If $K/\mathbf{Q}$ is a number field, then the Galois closure $K^{\gc }$ of $K$ is the field generated by all images of $K$ under all embeddings in $\mathbf{C}$ (more generally, if $K/L$ is an extension, the Galois closure of $K$ over $L$ is the field generated by images of embeddings $K\to \mathbf{C}$ that are the identity map on $L$). If $K=\mathbf{Q}(a)$, then $K^{\gc }$ is generated by each of the conjugates of $a$, and is hence Galois over  $\mathbf{Q}$, since the image under an embedding of any polynomial in the conjugates of $a$ is again a polynomial in conjugates of $a$.

How much bigger can the degree of $K^{\gc }$ be as compared to the degree of $K=\mathbf{Q}(a)$? There is a natural embedding of $\Gal (K^{\gc }/\mathbf{Q})$ into the group of permutations of the conjugates of $a$. If there are $n$ conjugates of $a$, then this is an embedding $\Gal (K^{\gc }/\mathbf{Q})\hookrightarrow S_n$, where $S_n$ is the symmetric group on $n$ symbols, which has order $n!$. Thus the degree of the $K^{\gc }$ over $\mathbf{Q}$ is a divisor of $n!$. Also the Galois group is a transitive subgroup of $S_n$, which constrains the possibilities further. When $n=2$, we recover the fact that quadratic extensions are Galois. When $n=3$, we see that the Galois closure of a cubic extension is either the cubic extension or a quadratic extension of the cubic extension. It turns out that that Galois closure of a cubic extension is obtained by adjoining the square root of the discriminant. For an extension $K$ of degree $5$, it is ``frequently'' the case that the Galois closure has degree $120$, and in fact it is a difficult and interesting problem to find examples of degree $5$ extension in which the Galois closure has degree smaller than $120$ (according to : the only possibilities for the order of a transitive proper subgroup of $S_5$ are $5$, $10$, $20$, and $60$; there are five transitive subgroups of $S_5$ out of the total of $19$ subgroups of $S_5$).

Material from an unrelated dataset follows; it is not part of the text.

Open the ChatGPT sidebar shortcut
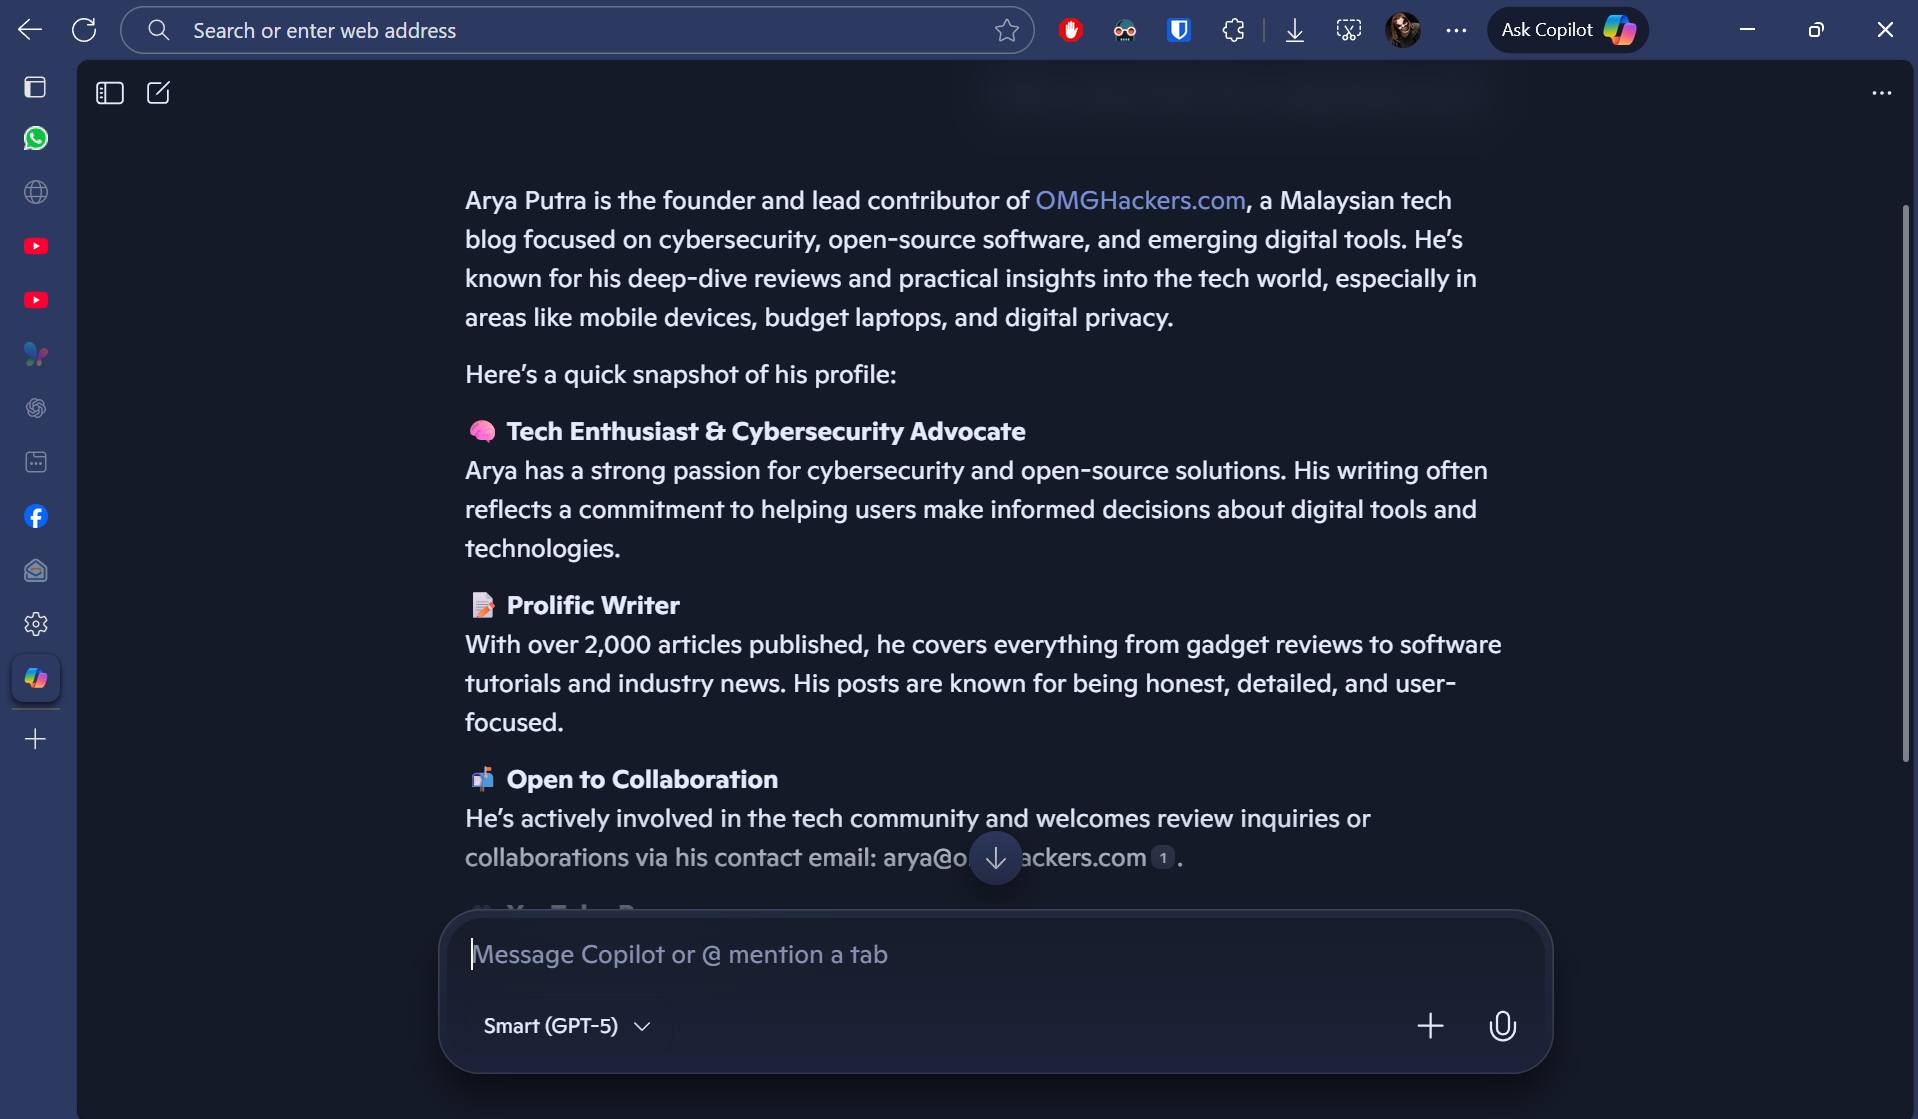Viewport: 1918px width, 1119px height. click(x=36, y=408)
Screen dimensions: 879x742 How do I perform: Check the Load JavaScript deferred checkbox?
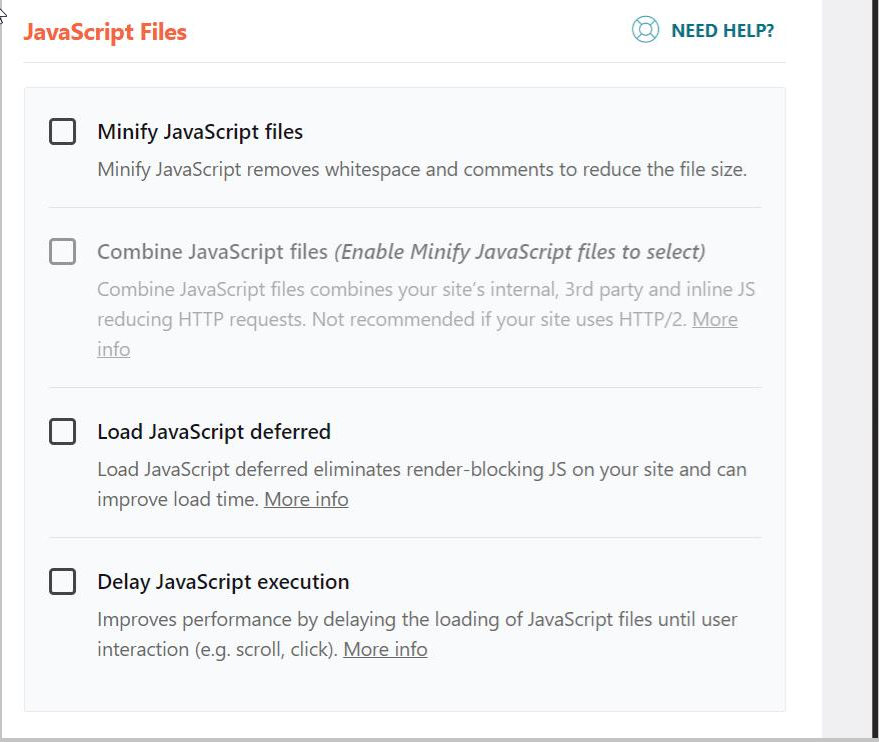click(x=63, y=432)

Let $n$ be a positive integer. Consider the field $K=\mathbf{Q}(\zeta_n)$, where $\zeta_n=e^{2\pi i/n}$ is a primitive $n$th root of unity. If $\sigma:K\to \mathbf{C}$ is an embedding, then $\sigma(\zeta_n)$ is also an $n$th root of unity, and the group of $n$th roots of unity is cyclic, so $\sigma(\zeta_n) = \zeta_n^m$ for some $m$ which is invertible modulo $n$. Thus $K$ is Galois and $\Gal (K/\mathbf{Q})\hookrightarrow (\mathbf{Z}/n\mathbf{Z})^*$. However, $[K:\mathbf{Q}]=n$, so this map is an isomorphism. (Side note: Taking a $p$-adic limit and using the maps $\Gal (\overline{\mathbf{Q}}/\mathbf{Q})\to \Gal (\mathbf{Q}(\zeta_{p^r})/\mathbf{Q})$, we obtain a homomorphism $\Gal (\overline{\mathbf{Q}}/\mathbf{Q})\to \mathbf{Z}_p^*$, which is called the $p$-adic cyclotomic character.)

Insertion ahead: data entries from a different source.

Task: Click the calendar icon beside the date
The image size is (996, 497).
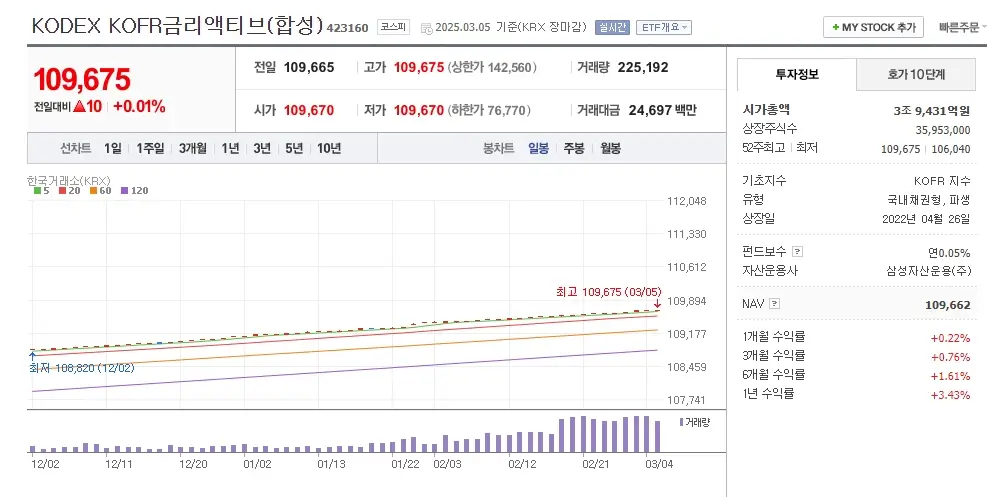Action: tap(426, 28)
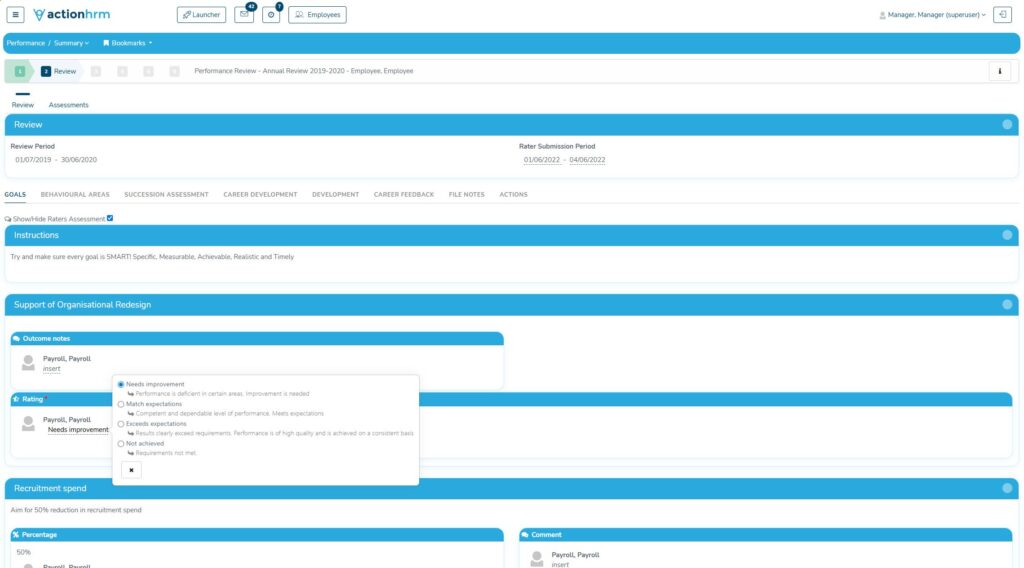Click the clock notifications icon

click(x=271, y=15)
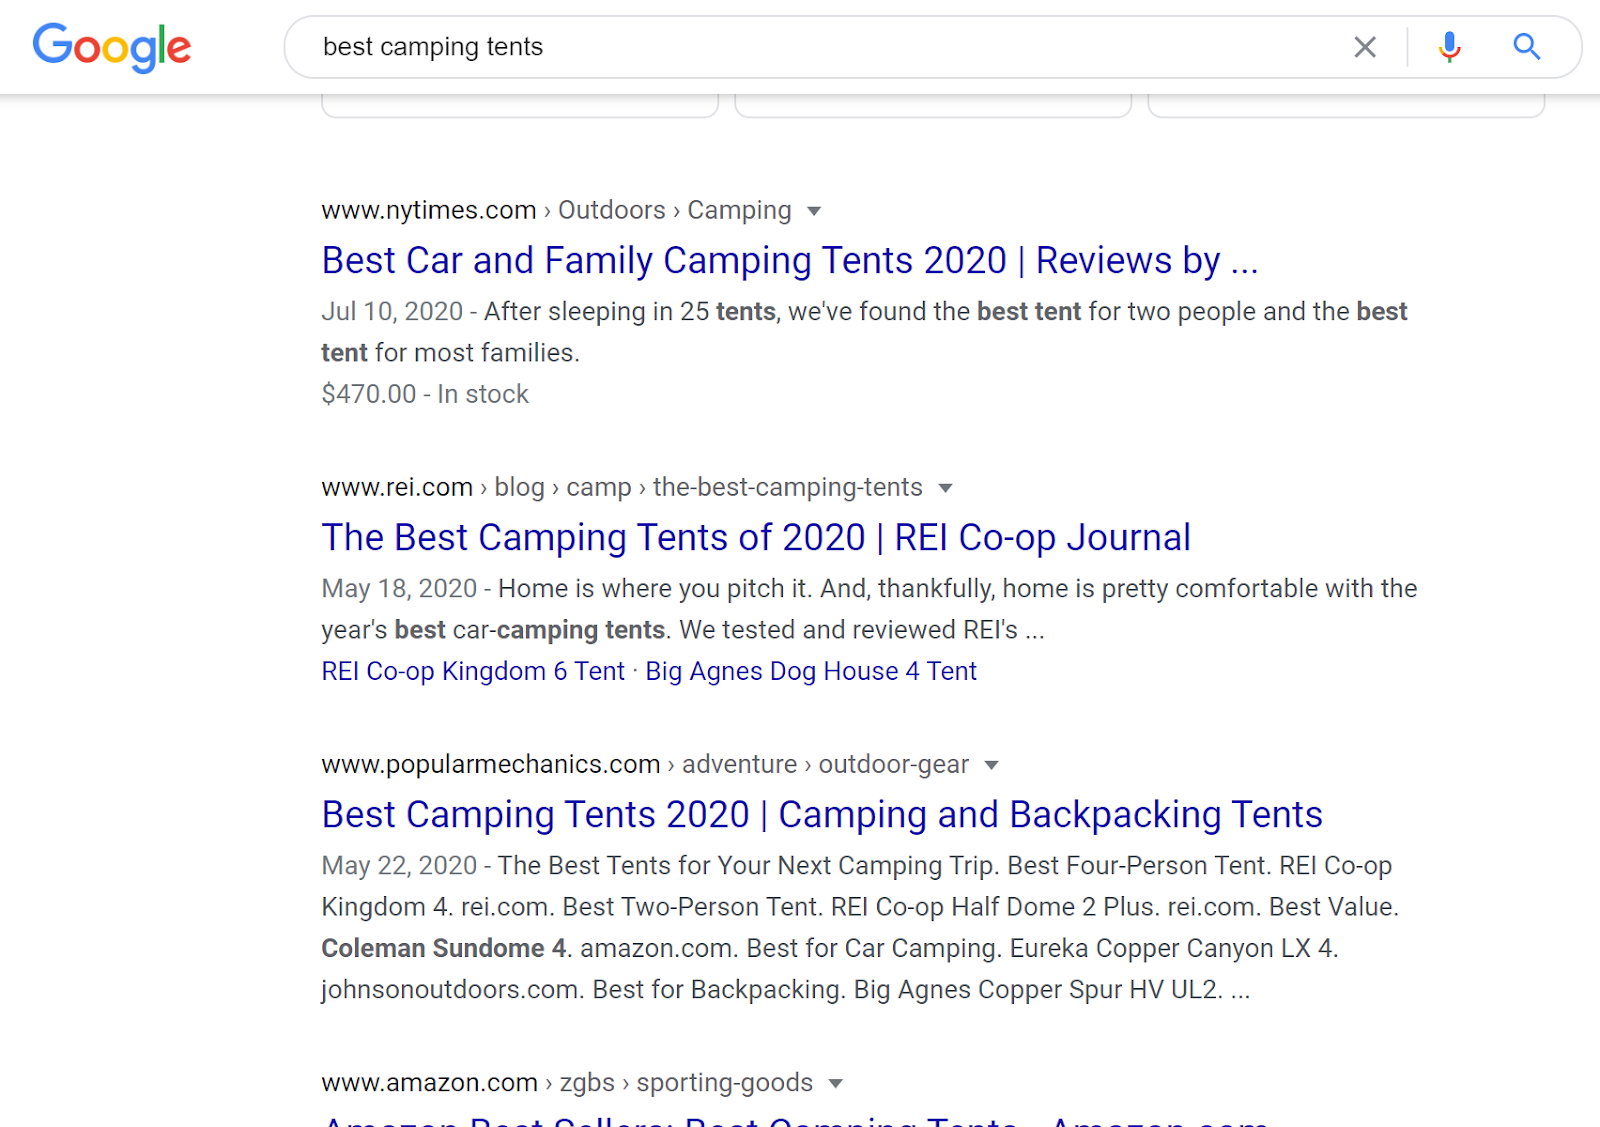1600x1127 pixels.
Task: Expand the rei.com result dropdown arrow
Action: 945,488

Compositums of Galois extensions are Galois. For example, the biquadratic field $K=\mathbf{Q}(\sqrt{5},\sqrt{-1})$ is a Galois extension of $\mathbf{Q}$ of degree $4$.

Fix a number field $K$ that is Galois over a subfield $L$. Then the Galois group $G=\Gal (K/L)$ acts on many of the object that we have associated to $K$, including:

• the integers $\O _K$,
• the units $U_K$,
• the group of nonzero fractional ideals of $\O _K$,
• the class group $\Cl (K)$, and
• the set $S_\mathfrak{p}$ of prime ideals $P$ lying over a given prime $\mathfrak{p}$ of $\O _L$.

In the next section we will be concerned with the action of $\Gal (K/L)$ on $S_\mathfrak{p}$, though actions on each of the other objects, especially $\Cl (K)$, will be of further interest.